Faster site response times in Drupal
One of the sites we are building out right now is a digital library for the school where I work. The library holds almost 35,000 media assets of various types (mostly images, but also some video, audio, PDF documents, and other file formats), and includes a robust set of credits and classification categories to help browsing and searching. We are using Drupal 6 as our framework, with several dozen modules giving us the feature set we are after.
As we get closer and closer to site launch, however, we’ve noticed a performance issue on the site that has us worried. Specifically, the site’s response times at times are unacceptably slow (at times greater than a minute between clicking on a link and having the page load). The library’s curator, our IT staff and I have been working to identify the causes of the problem, but have not made much headway thus far.
This post is an attempt to map out our strategies, share what has worked and what has not, and (hopefully) get feedback about other things we can try. So, to the details:
Existing Infrastructure / Stack
The site uses several WAMP stacks (Windows Server 2008, Apache, MySQL, and PHP). Versions are recent, but not currently the latest. Apache runs on one server, with a separate database server that also supports an IIS server for other school sites. We have a separate Tomcat server that runs an Solr search, leaving a total of three servers that get called into play for various tasks.
We are using Shibboleth for user accounts, in order to tie into our University’s identity structure – we wanted to avoid having to ask our students to create yet another account to access the library, about half of which cannot be shared publicly due to copyright and permissions issues. The presence of Shibboleth should not, in my view, impact performance – but I mention it for completeness.
Our full module list is still somewhat in flux, but includes the usual suspects: CCK, Views, Panels, ImageCache, Schema, Emfield, Token, Workflow, etc. There are 52 modules in total (or at least, 52 directories in sites/all/modules; some have been disabled by this point). I keep intending to put together the official list, but have not yet done so.
What We Have Tried
I started with our database server, as that seems like a natural pinch point. Because our server supports two different production servers that include a handful of sites, load from one site could cause slowdowns elsewhere. I’ve turned on the slow query log, and reviewed that every few days looking for queries which might benefit from additional indexes. So far nothing stands out in blazing red letters, but I may not be looking closely enough.
I have requested reports from our IT staff showing performance indexes from the various servers, like CPU load, bandwidth and memory utilization, etc. I have access to realtime dashboards, but (unfortunately) nothing yet that provides a historical survey of these metrics like what might come from MRTG.

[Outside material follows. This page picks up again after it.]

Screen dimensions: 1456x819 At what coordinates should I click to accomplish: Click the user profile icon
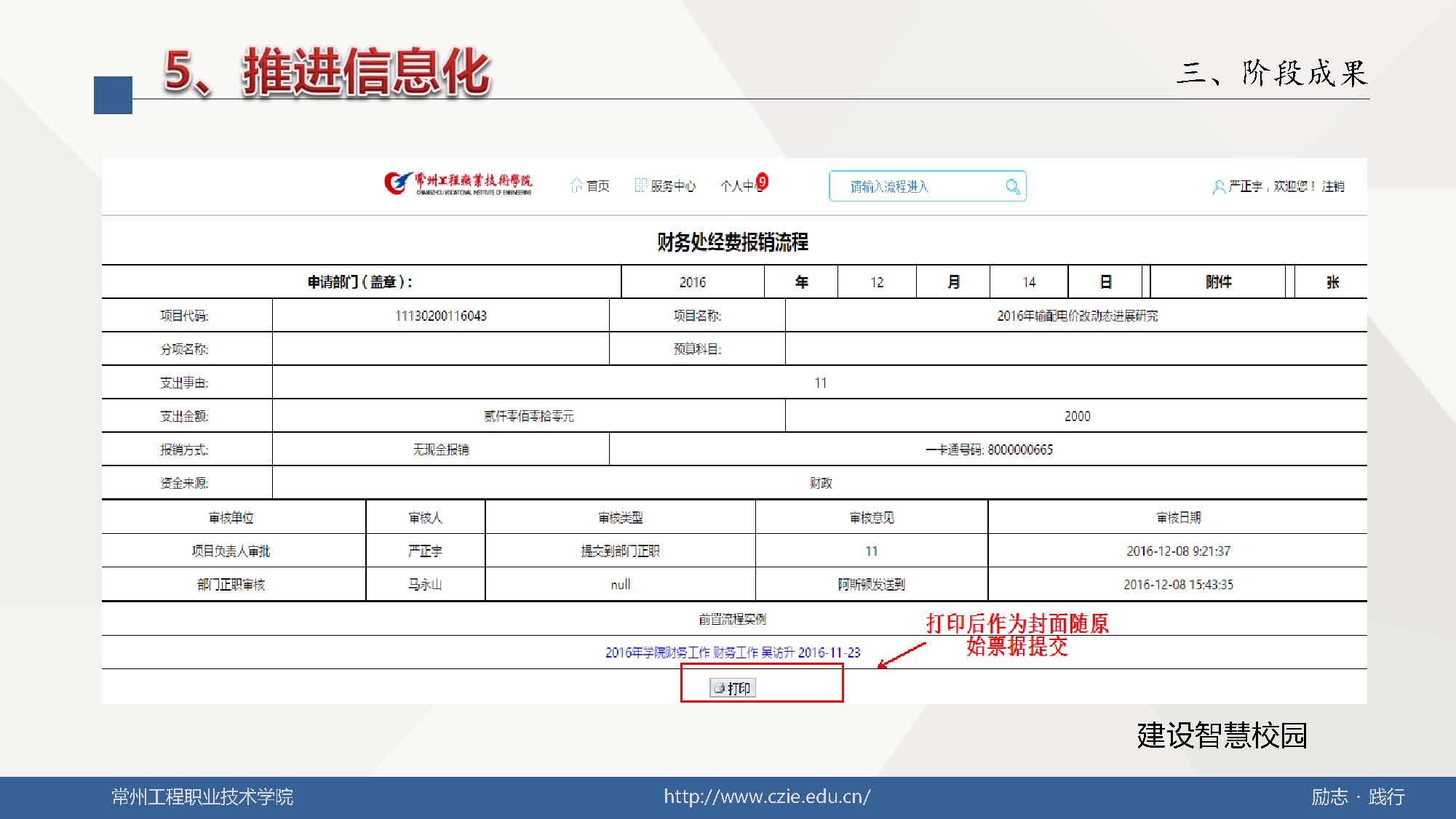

We’ve added RAM to the Apache server, bringing it up to 6 Gb. This is a virtualized, single-processor server. Increasing the RAM seemed to help, at least for a bit, but it has since slowed after the initial improvement.

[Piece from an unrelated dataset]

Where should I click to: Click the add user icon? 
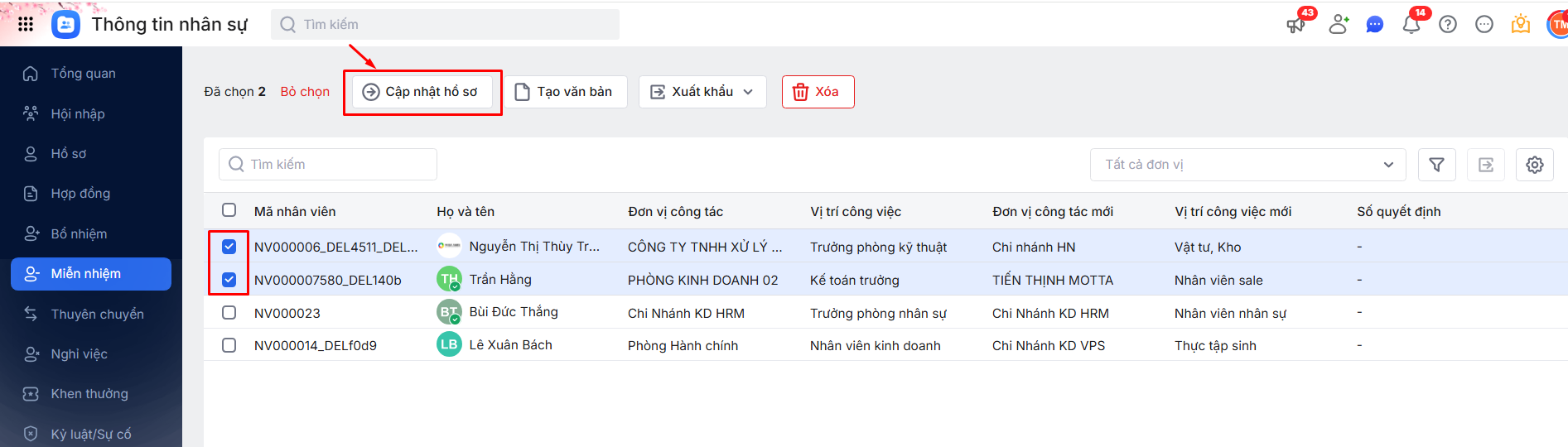[1339, 25]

We’ve added APC to the PHP environment on the Apache server. It has 48 Mb available to it, but according to the APC dashboard it never seems to be using more than 3-4 Mb. The last four days have seen about 320,000 hits to the cache, with zero reported misses.

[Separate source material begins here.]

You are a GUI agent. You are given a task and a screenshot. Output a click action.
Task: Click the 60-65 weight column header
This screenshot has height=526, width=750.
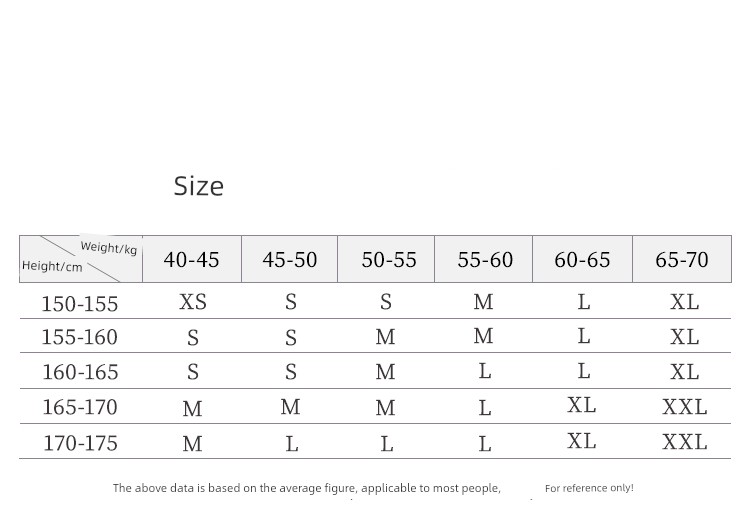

I have high hopes for this module, which claims to be able to divert anonymous traffic away from hitting the full PHP/MySQL side of things and simply directing Apache to serve a static HTML file where appropriate. It took a bit of doing to get the module up and running (there was a conflict in our httpd.conf file which prevented .htaccess overrides), but it does seem to have sped up the site for anonymous users.
The gist of the Boost module seems to be similar in some regards to imagecache, in that it avoids dynamic generation of content in favor of serving static content that has been pre-generated. There are some crucial differences, but I’m still very hopeful that this can be part of the solution.
From here, I’m not sure. I’m hoping to go through some of the materials that Lullabot/Drupalize.me has put out on performance tuning, including a look at our query and opcode caches. In the back of my head I’m wondering whether we shouldn’t rebuild our Apache server to have multiple processors.
One thing is clear, though; we need a site that responds faster, both for the browsing users and for curatorial staff who are trying to make changes to the data.